Variable types inserted.
Grid points inserted.
Time points inserted.
Start inserting t2m values...
Values of t2m inserted.
Start inserting tp values...
Values of tp inserted.
Start inserting total-population values...
Values of total-population inserted.


In [6]:
# calculate execution time
run_time["nuts_def"] = t_nuts_def - t0
run_time["var_type"] = t_var_type - t_nuts_def
run_time["grid_point"] = t_grid_point - t_var_type
run_time["time_point"] = t_time_point - t_grid_point
run_time["get_id_map"] = t_get_id_map - t_time_point
run_time["prepare_insert_t2m"] = t_start_insert_t2m - t_get_id_map
run_time["inserted_t2m"] = t_inserted_t2m - t_start_insert_t2m
run_time["prepare_insert_tp"] = t_start_insert_tp - t_inserted_t2m
run_time["inserted_tp"] = t_inserted_tp - t_start_insert_tp
run_time["prepare_insert_popu"] = t_start_insert_popu - t_inserted_tp
run_time["inserted_popu"] = t_inserted_popu - t_start_insert_popu
total_time = t_end - t0


In [7]:
print(f"NUTS definition data inserted in {run_time['nuts_def']} seconds.")
print(f"Variable types inserted in {run_time['var_type']} seconds.")
print(f"Grid points inserted in {run_time['grid_point']} seconds.")
print(f"Time points inserted in {run_time['time_point']} seconds.")
print(f"ID maps retrieved in {run_time['get_id_map']} seconds.")
print(f"t2m variable values prepared in {run_time['prepare_insert_t2m']} seconds.")
print(f"t2m variable values inserted in {run_time['inserted_t2m']} seconds.")
print(f"tp variable values prepared in {run_time['prepare_insert_tp']} seconds.")
print(f"tp variable values inserted in {run_time['inserted_tp']} seconds.")
print(f"Population variable values prepared in {run_time['prepare_insert_popu']} seconds.")
print(f"Population variable values inserted in {run_time['inserted_popu']} seconds.")
print(f"Total execution time: {total_time} seconds.")
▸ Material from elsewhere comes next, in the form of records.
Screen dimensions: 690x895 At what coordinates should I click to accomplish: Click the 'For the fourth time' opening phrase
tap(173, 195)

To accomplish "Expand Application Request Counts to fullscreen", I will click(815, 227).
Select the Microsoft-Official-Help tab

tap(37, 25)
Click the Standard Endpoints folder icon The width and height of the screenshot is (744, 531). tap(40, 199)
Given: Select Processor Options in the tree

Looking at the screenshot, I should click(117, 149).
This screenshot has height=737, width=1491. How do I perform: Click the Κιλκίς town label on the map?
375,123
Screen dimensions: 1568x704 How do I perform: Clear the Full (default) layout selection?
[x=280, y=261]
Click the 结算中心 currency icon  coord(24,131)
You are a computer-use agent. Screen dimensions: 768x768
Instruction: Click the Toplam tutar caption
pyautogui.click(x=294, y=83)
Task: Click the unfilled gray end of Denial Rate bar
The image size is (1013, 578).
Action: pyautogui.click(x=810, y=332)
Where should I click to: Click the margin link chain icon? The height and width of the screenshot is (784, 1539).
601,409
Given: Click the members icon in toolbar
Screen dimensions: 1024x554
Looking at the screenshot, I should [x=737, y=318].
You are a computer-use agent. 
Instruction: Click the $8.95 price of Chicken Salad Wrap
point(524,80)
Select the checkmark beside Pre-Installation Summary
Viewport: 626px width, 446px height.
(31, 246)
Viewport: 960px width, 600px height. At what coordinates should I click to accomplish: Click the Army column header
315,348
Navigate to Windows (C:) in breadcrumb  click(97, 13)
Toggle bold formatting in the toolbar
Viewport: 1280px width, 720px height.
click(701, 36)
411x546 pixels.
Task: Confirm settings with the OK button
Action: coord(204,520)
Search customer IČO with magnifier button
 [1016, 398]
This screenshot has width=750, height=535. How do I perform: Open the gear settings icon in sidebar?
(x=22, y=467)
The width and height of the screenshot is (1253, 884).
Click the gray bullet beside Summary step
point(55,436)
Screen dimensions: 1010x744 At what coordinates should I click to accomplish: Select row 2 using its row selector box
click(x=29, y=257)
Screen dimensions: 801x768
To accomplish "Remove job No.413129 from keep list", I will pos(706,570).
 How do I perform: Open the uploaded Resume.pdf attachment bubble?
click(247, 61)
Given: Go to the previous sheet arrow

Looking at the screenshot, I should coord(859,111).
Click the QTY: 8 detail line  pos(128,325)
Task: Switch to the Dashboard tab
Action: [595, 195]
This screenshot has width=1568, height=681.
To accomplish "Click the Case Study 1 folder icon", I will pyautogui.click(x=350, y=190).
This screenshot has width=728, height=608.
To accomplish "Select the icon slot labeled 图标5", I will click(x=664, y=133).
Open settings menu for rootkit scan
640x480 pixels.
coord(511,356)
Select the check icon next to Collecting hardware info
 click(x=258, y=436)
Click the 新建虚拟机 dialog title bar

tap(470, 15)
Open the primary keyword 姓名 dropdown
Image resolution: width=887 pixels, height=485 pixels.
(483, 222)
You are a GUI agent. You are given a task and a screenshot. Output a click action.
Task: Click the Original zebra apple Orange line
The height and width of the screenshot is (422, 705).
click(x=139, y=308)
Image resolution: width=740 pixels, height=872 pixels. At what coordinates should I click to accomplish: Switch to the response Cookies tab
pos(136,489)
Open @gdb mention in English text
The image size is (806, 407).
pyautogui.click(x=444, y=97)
NUTS definition data inserted in 0.1398172378540039 seconds.
Variable types inserted in 0.004373073577880859 seconds.
Grid points inserted in 5.645850896835327 seconds.
Time points inserted in 0.0037517547607421875 seconds.
ID maps retrieved in 0.5988433361053467 seconds.
t2m variable values prepared in 11.091571807861328 seconds.
t2m variable values inserted in 375.8198022842407 seconds.
tp variable values prepared in 10.657374143600464 seconds.
tp variable values inserted in 367.9908113479614 seconds.
Population variable values prepared in 7.319183349609375 seconds.
Population variable values inserted in 0.01121830940246582 seconds.
Total execution time: 779.2830321788788 seconds.